Compression example with duplicate content

In 2017, I downloaded www.mattball.org using SiteSucker. The download had a huge amount of redundancy using the default SiteSucker download settings, because each blog comment on a blog post had its own url and thus downloaded the blog post again. For example, on a blog post with 7 comments, I got 8 copies of the blog HTML: 1 from the original post, and 7 from each of the 7 comment urls. The website download also included an enormous number of search pages. Probably I could prevent these copies from downloading with some jiggering of the settings, but I want to be able to download lots of sites with minimal per-site configuration, and I'm not sure that url-exclusion rules that I might apply in this case would work elsewhere.

In principle, compression can minimize the burden of duplicate content. Does it in practice? During the www.mattball.org download, I checked to see that the raw content downloaded so far occupied ~450 MB. Applying "Normal" zip compression using Keka software gave a zip archive of 88 MB, which is about 1/5 the uncompressed size. Not bad. However, a "Normal" 7z archive of the raw data was only 1.6 MB—a little more than 1/300th of the uncompressed size!

Using a simple test folder with two copies of a file, I verified that zip compression doesn't detect duplicate files, but 7z compression does. Presumably this explains the dramatic size reduction using 7z. This person found the same: "You might expect that ZIP is smart enough to figure out this is repeating data and use only one compression object inside the .zip, but this is not the case[....] Basically most such utilities behave similarly (tar.gz, tar.bz2, rar in solid mode) - only 7zip caught me [...]."

Security concerns?

Is it dangerous to download websites because you might make a request to a dangerous url? I'm still exploring this topic and would like advice.
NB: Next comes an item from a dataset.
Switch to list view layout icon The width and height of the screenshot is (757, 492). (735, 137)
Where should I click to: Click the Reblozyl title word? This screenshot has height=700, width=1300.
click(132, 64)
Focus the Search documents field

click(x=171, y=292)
My tentative guess is that the risk is low if you only download web pages from a given (trustworthy) domain. If you also download pages on other domains that are linked from the first domain, perhaps there's more risk?

HTTrack's FAQ says: "You may encounter websites which were corrupted by viruses, and downloading data on these websites might be dangerous if you execute downloaded executables, or if embedded pages contain infected material (as dangerous as if using a regular Browser). Always ensure that websites you are crawling are safe."

This page says: "SiteSucker totally ignores JavaScript. Any link specified within JavaScript will not be seen by SiteSucker and will not be downloaded." Does this help with security? How much?

GBC (2013): "Essentially all BROWSER vulnerabilities (ie. not vulns. in plugins like java or flash) involve and rely on JavaScript (JS) running."

Using downloads for monitoring website changes

Suppose you want to monitor what changes are done to your website over time, such as to track what revisions your fellow authors are making to articles. While I imagine there are various ways to do this, one relatively low-tech method is as follows. Periodically (say, every few months, or at whatever frequency suits you) download a new copy of your website using HTTrack or SiteSucker. Store at least the previous download as well. Then run diff -r on your two website-download folders to see what has changed. You could make this more sophisticated by adding logic to ignore trivial changes or changes in files you don't care about.

Of course, you could also do a diff on the website database .sql file directly if you can download it.